What Actually Happens

When you retry a request that is failing for a permanent reason, you are adding delay to a problem that was already a problem. The user or the dependent service is now waiting longer for bad news. If there is cascading failure (timeouts triggering more retries), you are amplifying it.

I watched a payment service go down because the error handling was retrying on every error, including 500 Bad Gateway. The gateway was having issues. The service kept retrying. The retries piled up. The service became slower, which made the gateway more overloaded, which made more requests fail, which made more retries happen. The right choice would have been to fail fast on a 500 and let the downstream service handle it.

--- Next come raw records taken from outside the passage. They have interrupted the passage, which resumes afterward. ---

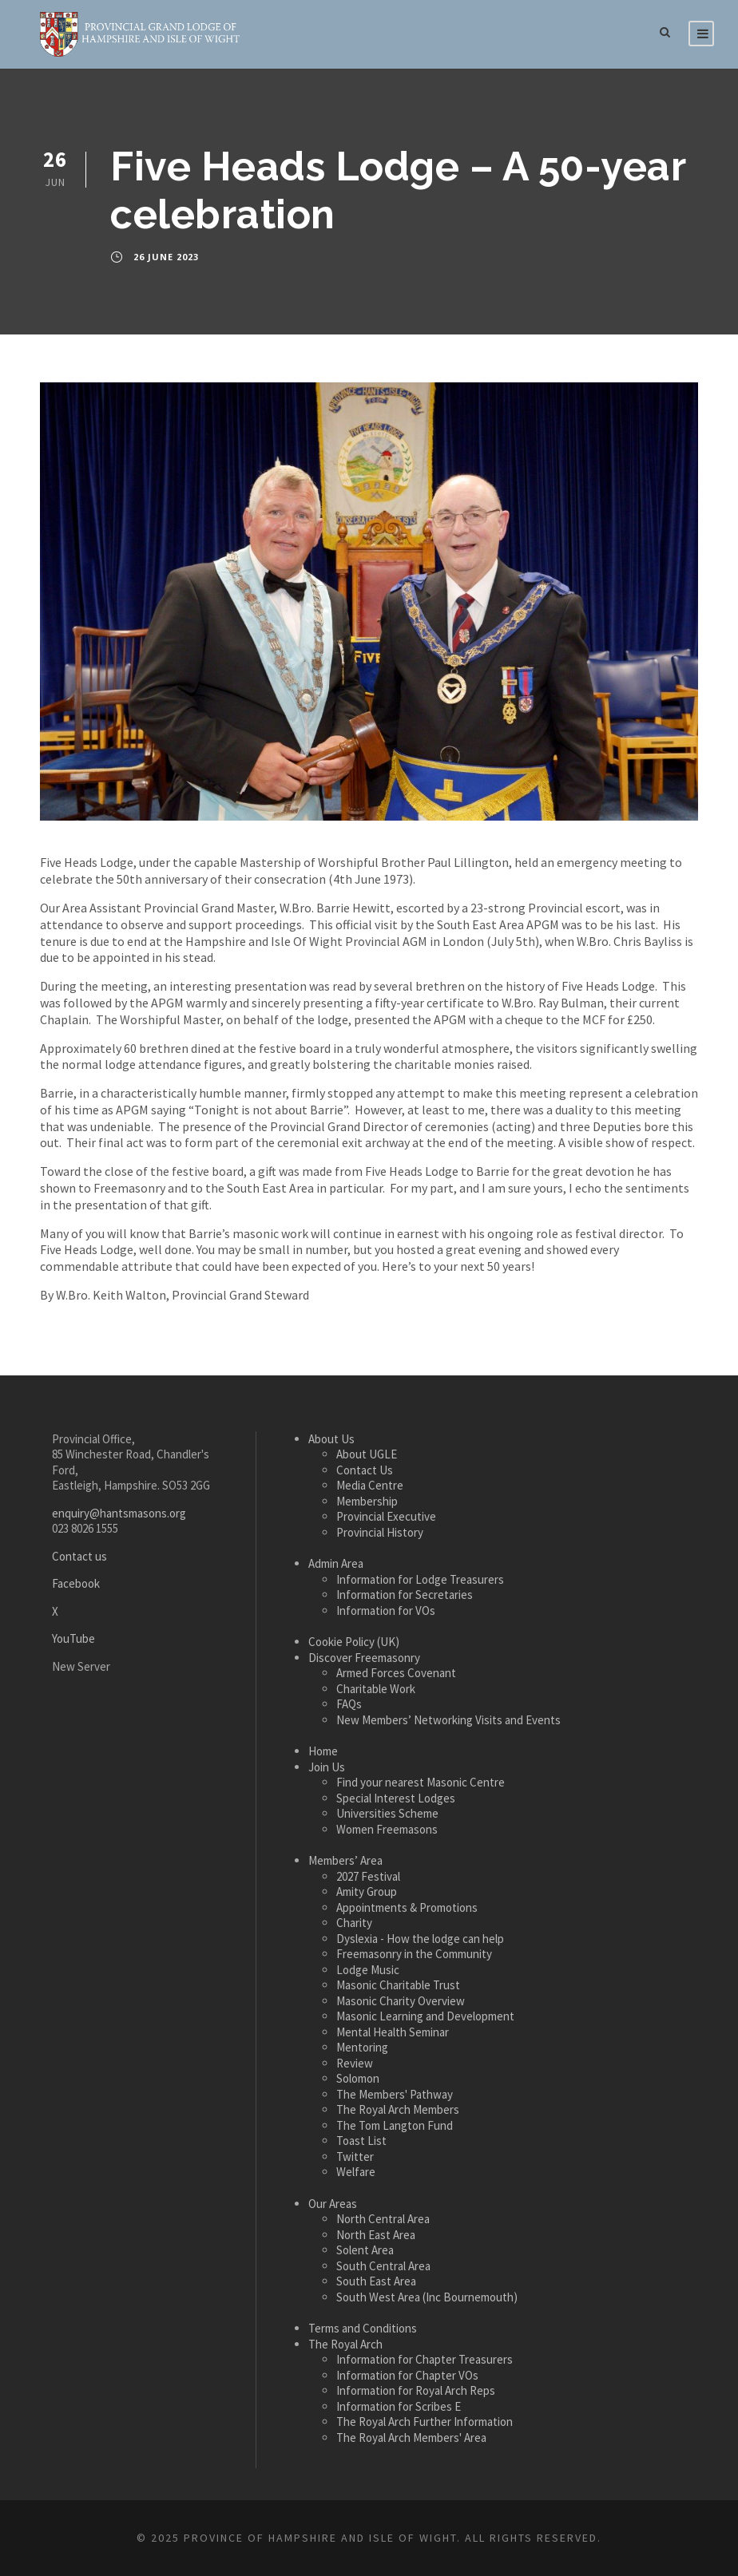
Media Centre (369, 1485)
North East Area (375, 2234)
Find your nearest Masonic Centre (420, 1782)
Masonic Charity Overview (400, 2000)
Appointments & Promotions (407, 1907)
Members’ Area (345, 1860)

How to Know the Difference

The rule of thumb: if retrying would produce a different result, it is retriable. If it would produce the same error, it is not.

Retriable: network timeout (next attempt might succeed), service temporarily unavailable (it might recover), rate limited (you can try again later).

Non-retriable: 400 bad request (the request is still bad), 401 unauthorized (you are still not authorized), 404 not found (it is still not there), 500 with a permanent cause (code has a bug).

The trap is that 500 errors can be both. A 500 from an overloaded database might be retriable. A 500 from a bug in the service is not. You cannot always tell from the error code.

The Practical Implementation

Most retry logic looks like this:

for i := 0; i < maxRetries; i++ {
    resp, err := callService()
    if err == nil {
        return resp, nil
    }
    // always retry
}

Better retry logic looks like this:

for i := 0; i < maxRetries; i++ {
    resp, err := callService()
    if err == nil {
        return resp, nil
    }
    if !isRetriable(err) {
        return nil, err // fail fast on permanent errors
    }
    // backoff before retry
    time.Sleep(backoffDuration(i))
}

The isRetriable function is the key. It has to know which errors are worth retrying.

func isRetriable(err error) bool {
    // network errors are retriable
    if errors.Is(err, context.DeadlineExceeded) {
        return true
    }
    
    // rate limits are retriable
    if errors.Is(err, rateLimitError) {
        return true
    }
    
    // check the HTTP status code
    if httpErr, ok := err.(interface{ StatusCode() int }); ok {
        code := httpErr.StatusCode()
        // 429 (rate limited), 503 (unavailable), 504 (timeout)
        return code == 429 || code == 503 || code == 504
    }
    
    // everything else is not retriable
    return false
}

This is not perfect. A 500 error might be permanent or transient. But it is better than retrying everything or nothing.

The Backoff Part

Retrying is not enough. You also need to back off. If you retry immediately, you are not giving the temporary problem time to resolve. You are just hammering the same failing service.

Exponential backoff is the pattern: wait a small amount, then wait longer on each retry.

attempt 1: no wait
attempt 2: wait 100ms
attempt 3: wait 200ms
attempt 4: wait 400ms
attempt 5: wait 800ms

This gives the service time to recover while still trying again. It also prevents thundering herd: if 1000 clients all fail and retry immediately, you get 1000 simultaneous requests. If they all back off, the load comes back more gradually.

The Real Cost

I have seen services brought down by retry logic that did not distinguish between retriable and non-retriable errors. They amplified failure instead of recovering from it. The fix is always the same: stop retrying things that will never succeed, and add backoff to things that might.

This is not a new idea. But it is a subtle enough bug that I have seen it in production code from teams that really should have known better. The error code does not tell you whether to retry. The nature of the error does. Building a distinction between them into your retry logic is the difference between resilience and cascade failure.